Riverwalk for new 69-story tower nears
The developer planning a sleek condo tower at the mouth of the Miami River has finalized plans that are to result in a permanent, improved and lushly landscaped public riverwalk.
And if plans move forward at the current pace, a temporary riverwalk could open that section of the riverfront to the public in about 90 days, according to a representative of Riverwalk East Development LLC.
The company plans an 817-foot curved condominium tower 69 stories high, with 384 residential units including eight penthouses.
The company bought the 1.25-acres at 250-300 Biscayne Boulevard Way for a record-setting $125 million in 2014.

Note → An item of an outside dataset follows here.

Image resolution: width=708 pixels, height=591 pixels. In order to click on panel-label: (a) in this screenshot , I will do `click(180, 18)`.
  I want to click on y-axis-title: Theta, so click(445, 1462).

The Miami River Commission on Monday unanimously recommended approval of the final site plan, which shows a public riverwalk with a width of at least 15 feet of unobstructed pathway extending about 480 linear feet along the river.

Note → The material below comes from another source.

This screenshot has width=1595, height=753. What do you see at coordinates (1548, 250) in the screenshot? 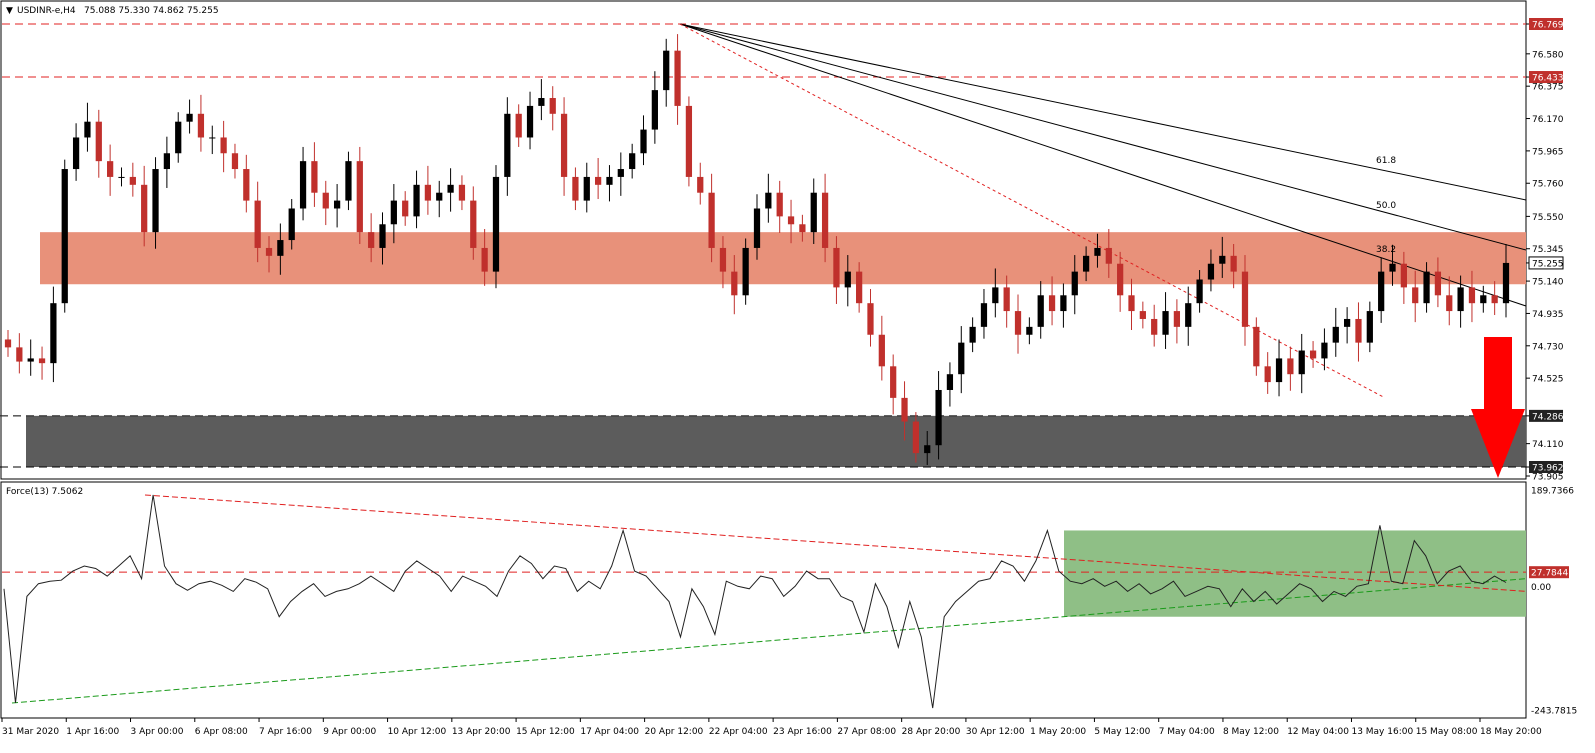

The land had been part of the development plan that resulted in EPIC Residences & Hotel, a luxury high-rise built on the site of the former Dupont Plaza.
A three-story temporary sales center building has sat on the property for more than seven years, with companion fencing and landscaping effectively cutting off a high-profile area of the river downtown.
Plans call for the temporary structure to be reduced in size and spruced up to serve as a sales center for the new condo tower that is to take its place.
While complaining the old sales office had far outlived its “temporary” status, river commission members on Jan. 4 recommended approval of a new temporary use permit for the building.
If approved by the city, the proposal would mean a slightly smaller, remodeled version of the temporary building could remain there up to three more years.
The January vote was tied to a promise of a temporary public riverwalk.
River commission officials and related review committee members have stressed to the developer the unique nature of this site, as it represents the start of the riverwalk, just a few yards from where Biscayne Bay joins the river.
The developer’s team of attorney Iris Escarra, architect Barbara Pederzoli and landscape architect Matthew Lewis explained details of the permanent riverwalk to the river commission Monday.
EPIC was built under the city’s former zoning code, and as part of a Major Use Special Permit. Developer representatives have said the new plan stays within the construction limits set on the special permit and no amendment is needed.
The current plan is smaller than what was originally planned for the site, said Ms. Escarra. The earlier plan included a tower with 596 residences and parking for 621 cars. The new plan has a parking pedestal for 561 vehicles.
Ms. Escarra explained Monday that an earlier version of the plan called for a riverwalk that had some areas “pinched” to only 12 feet wide. The final plan includes 15 feet of width the length of the property, she said.
The permanent riverwalk is to connect with existing riverwalk at the mouth of the river to the east, and under the Brickell Avenue Bridge to the west, and past EPIC.
Mr. Lewis spoke of the unique setting and the valuable vista and views. He said the views are “quite spectacular” and the landscape plan takes that into consideration.
“We have the chance to set a standard,” Mr. Lewis said.
With a goal of capturing the essence of the tree islands of the Everglades, Mr. Lewis said he set out to recreate the system of the water flowing in and around an area. In this case, the public – pedestrians, cyclists, runners and others – represent the water flowing through the site, he said.
Native trees and plants will accentuate the natural space and bring in birds, butterflies and people, he said.
The main event is an unobstructed walkway 15 feet wide, with bench seating and shaded areas throughout, he said.
When commission members voted during a roll call vote, member Patty Harris said, “Yes – with a thank you for the 15 feet.”
As a condition to the vote, the developer agreed to preserve the temporary riverwalk until a permanent riverwalk is constructed.
This came up after Vice Chairman Jay Carmichael asked what would happen to the temporary riverwalk if for some reason the condo tower is not built or is delayed.
Dr. Ernie Martin, a commission member, said he wanted to get it on the record when the developer planned to build the temporary riverwalk.
Ms. Escarra said permit requests have been filed and she anticipates getting an OK on permits within 30 days. Construction of the temporary riverwalk may take four to six weeks, she said, so her projection for a completed riverwalk was within 90 days.
The river commission’s January vote was also conditional: the sales center must be demolished within three years of approval of the new temporary use permit, and within 10 days of issuance of the permit the owner must post a bond, letter of credit or cash escrow of $100,000 to insure demolition of the sales center.
During the anticipated three years needed for permitting and construction of the tower, the temporary riverwalk would be closed only during periodic construction deemed hazardous to the public, according to the developer. “In those instances the owner shall coordinate the closing with the City of Miami.”